# Solve the following?

## Let ${\left(1 + x\right)}^{n} = {C}_{0} + {C}_{1} x + {C}_{2} {x}^{2} + \ldots \ldots + {C}_{n} {x}^{n}$ Then the value of $\left(1 + {C}_{0} / {C}_{1}\right) \cdot \left(1 + {C}_{1} / {C}_{2}\right) \ldots . . \cdot \left(1 + {C}_{n - 1} / {C}_{n}\right)$ is?

Apr 15, 2018

(n+1)^n/(n!)

#### Explanation:

$\left(1 + {C}_{0} / {C}_{1}\right) \left(1 + {C}_{1} / {C}_{2}\right) \ldots \left(1 + {C}_{n - 1} / {C}_{n}\right)$

The binomial theorem says that the ${k}^{t h}$ coefficient in the ${n}^{t h}$ order expansion of $\left(1 + x\right)$ is

C_k=(n!)/(k!(n-k)!)

This means that

C_k/C_(k+1)=((k+1)!(n-(k+1))!)/(k!(n-k)!)

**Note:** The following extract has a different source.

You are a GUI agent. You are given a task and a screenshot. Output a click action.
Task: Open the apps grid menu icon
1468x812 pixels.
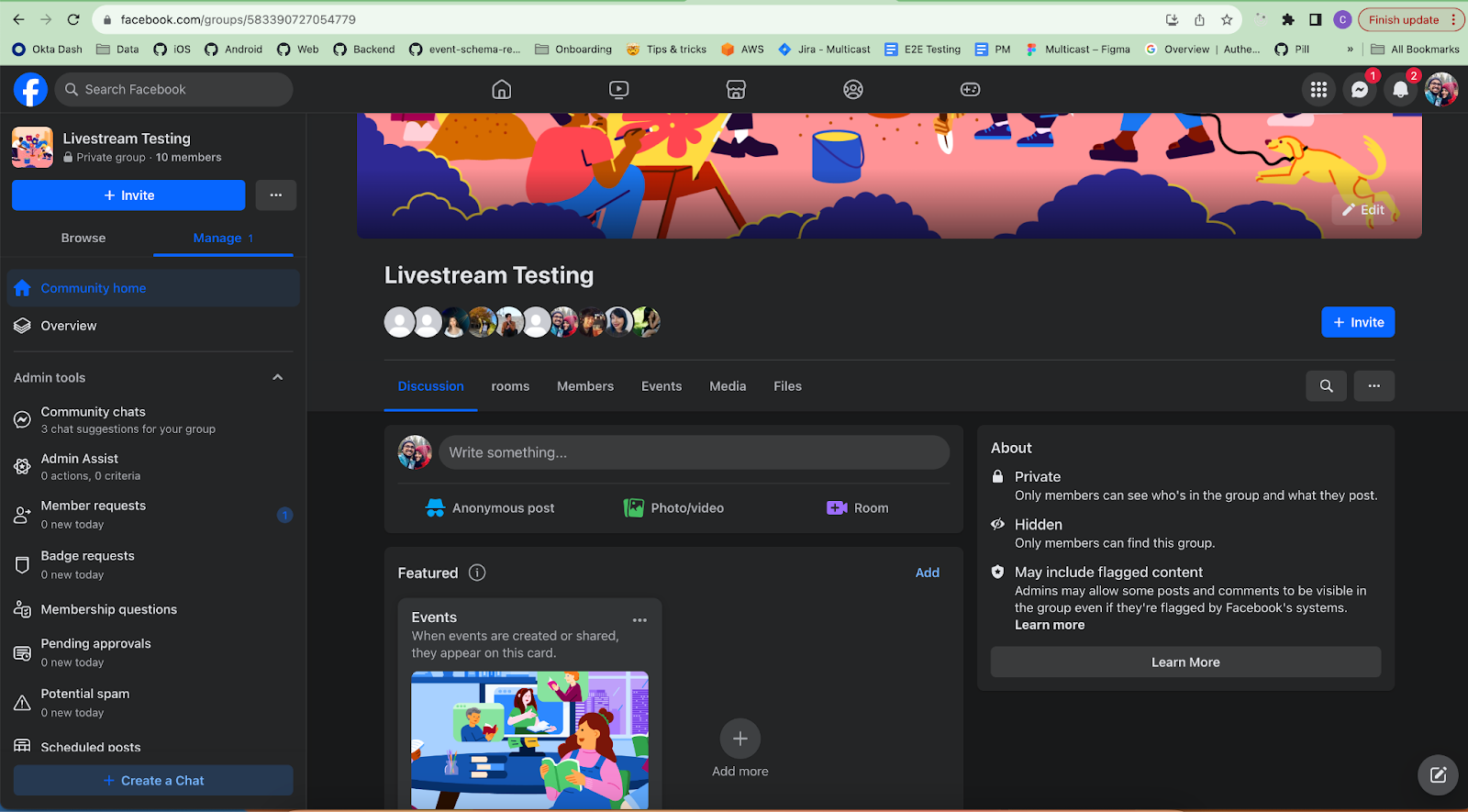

=((k+1)!(n-k-1)!)/(k!(n-k)!)=(k+1)/(n-k)

So

$1 + {C}_{k} / {C}_{k + 1} = 1 + \frac{k + 1}{n - k} = \frac{n - k + k + 1}{n - k} = \frac{n + 1}{n - k}$

So our product looks like

((n+1)/(n-0))((n+1)/(n-1))((n+1)/(n-2))...((n+1)/(1))=(n+1)^n/(n!)